There are more solutions than obstacles. Nicolas Zart

Bring up the topic of hydrogen in mobility, and you will see passions rise, groups debate, and theories clash. Between well-meaning transportation futurists and deeply vested energy interests, hydrogen has a role to play in all mobility industries, but so do other gaseous energy fuels.

Making Sense of the Hydrogen Narrative

The aviation industry continues its quest for higher transportation efficiency and ultimately zero-emission flight, and hydrogen-powered planes dominate headlines and corporate press releases. Various other systems are studied, with MIT offering another potential solution. Researchers developed a reversible solid-oxide fuel cell that could enable mid-range electric flights and be twice as efficient as conventional designs.


MIT’s Potential Solution

MIT’s new fuel cell potential doubles that of hydrogen by achieving ~1,000 watts per kilogram, This potentially makes it a viable powertrain solution for a 150-seat aircraft, such as an Airbus A320 family and Boeing 737. It would allow the aircraft to cover ~1,000 miles on electric power. The fuel flexibility it offers allows it to run on conventional jet fuel, biofuels, or ammonia with little to no need for costly hydrogen infrastructure. Stay tuned for a podcast on ammonia generators from Catalys soon. Finally, the reversible operation of the fuel cell means it can be treated as a power generation and energy storage furthering its efficiency.

Material provided
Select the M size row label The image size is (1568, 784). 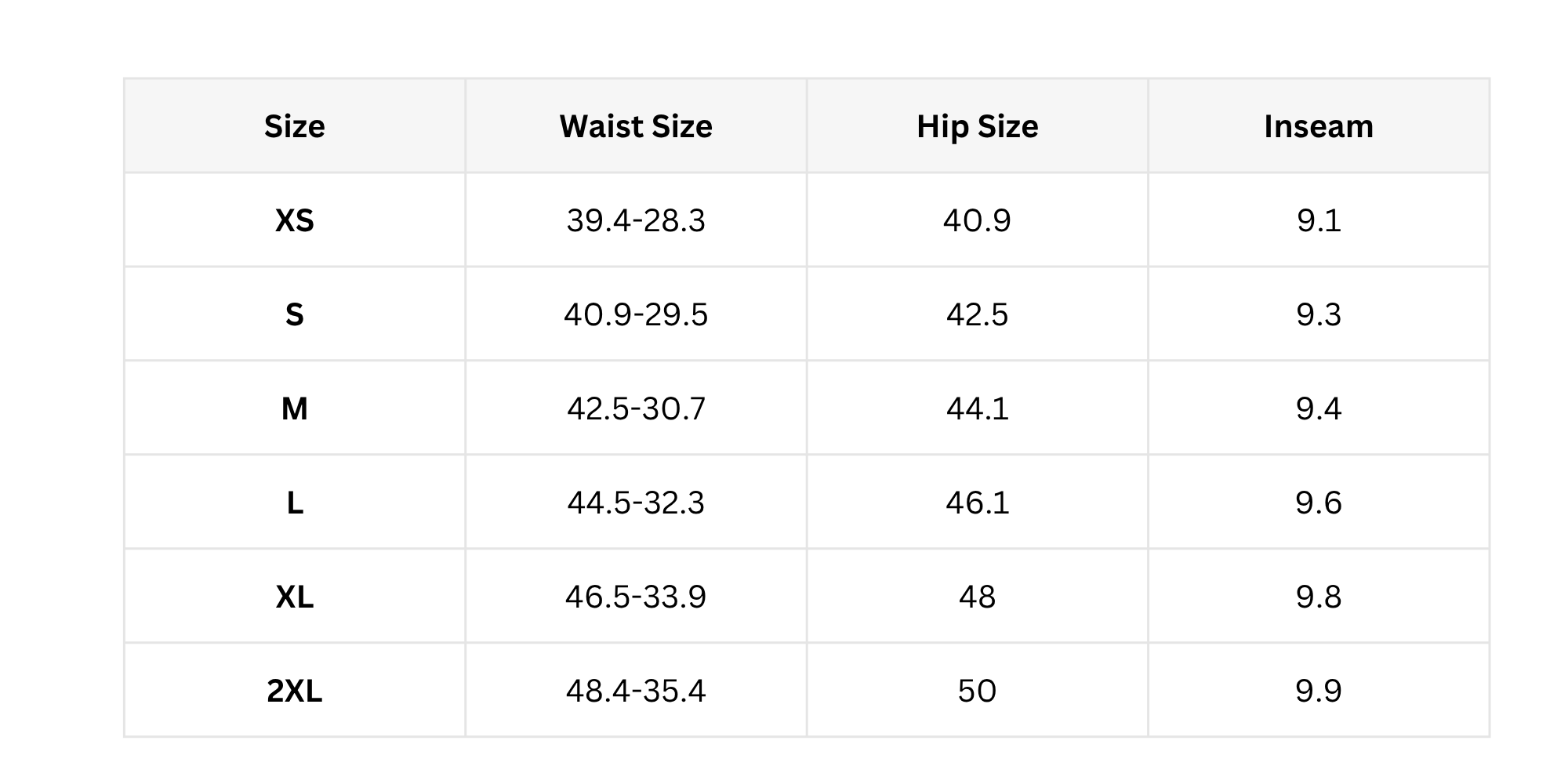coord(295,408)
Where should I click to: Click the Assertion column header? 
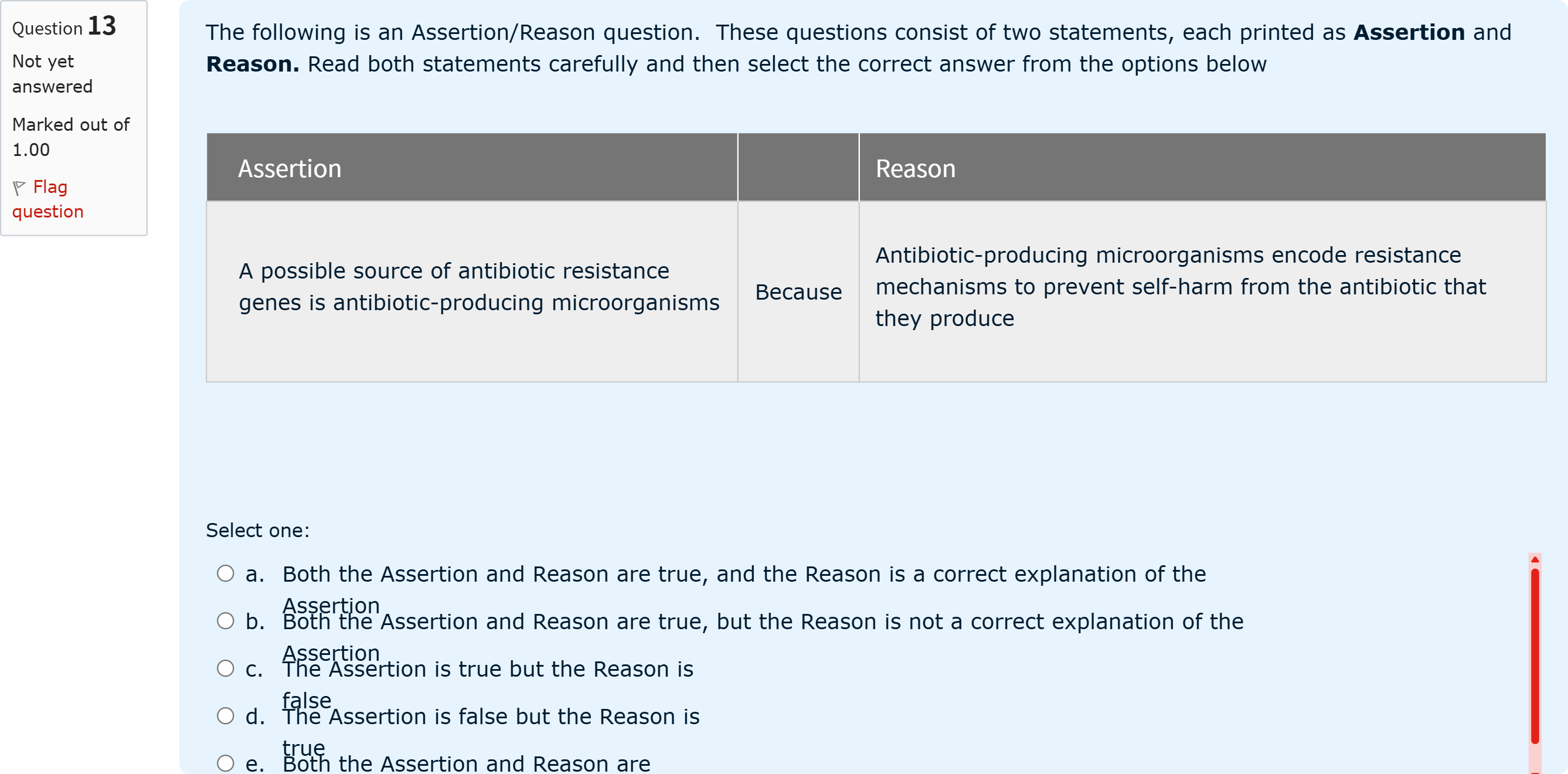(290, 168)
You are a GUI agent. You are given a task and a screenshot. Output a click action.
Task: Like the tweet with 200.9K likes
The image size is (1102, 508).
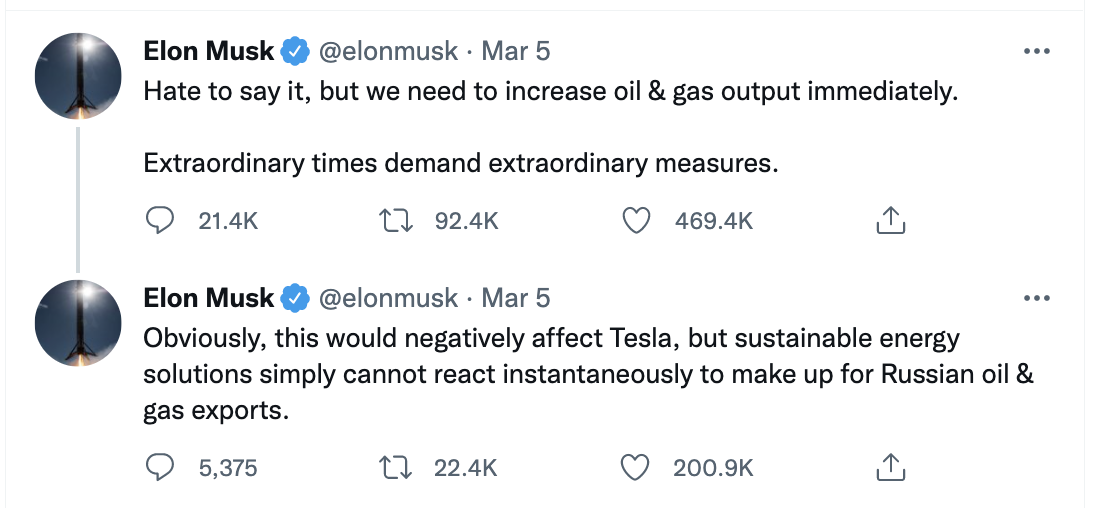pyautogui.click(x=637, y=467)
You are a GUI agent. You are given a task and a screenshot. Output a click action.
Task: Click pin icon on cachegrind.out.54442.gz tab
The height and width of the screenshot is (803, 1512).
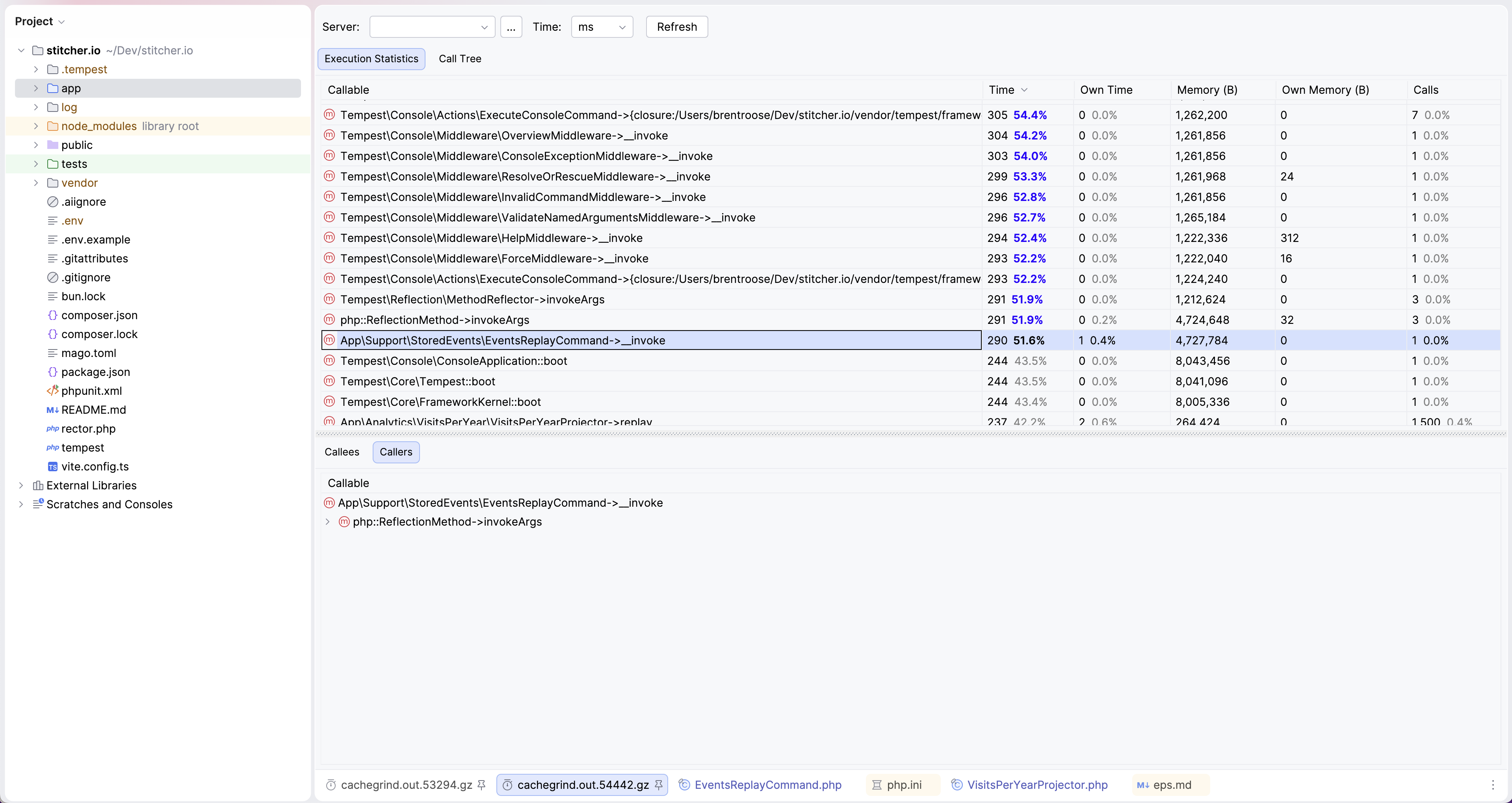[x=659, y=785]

Stated exercise A
Reproduce the passage on MIT's fuel cell from the hydrogen article word for word, starting with "The aviation industry" and going on through "as conventional designs.".
Stated exercise B
Write the next part of the article on hydrogen and other fuels for aviation, picking up after its final sentence.
The records aren't needed here.

Output A
The aviation industry continues its quest for higher transportation efficiency and ultimately zero-emission flight, and hydrogen-powered planes dominate headlines and corporate press releases. Various other systems are studied, with MIT offering another potential solution. Researchers developed a reversible solid-oxide fuel cell that could enable mid-range electric flights and be twice as efficient as conventional designs.

Output B
Hydrogen’s challenges are well-addressed by some companies. We will interview Alex Iveneko, whom I had the pleasure of having on a panel I moderated at the Augusta Regional Airport, and his HyWatt hydrogen solution.

While HyWatt’s system makes economic and practical sense, traditional hydrogen infrastructure is costly to retrofit airports. They are budgeted to exceed $150 billion in the U.S. alone, according to the Department of Energy (DoE) estimates. The bottlenecks are still not completely answered, such as up to 30% of hydrogen is wasted during liquefaction and transport. Local production and temporary storage alleviate this. And lastly, hydrogen storage heavy, cryogenic tanks in aircraft are eating into their payload capacity.

MIT’s fuel cell potentially sidesteps these hurdles entirely.


The Case for a Diversified Future

Most of us understand that aviation’s lower carbon footprint and efficiency won’t be won by a single technology. The industry has agreed to work on pure battery vehicles for short hops under 300 miles, leaving hybrid solutions for mid-range of 1,000 miles. MIT’s proposed solution would require minimal new infrastructure. Finally, hydrogen could be best suited for long-haul if it can be produced in a clean way and locally.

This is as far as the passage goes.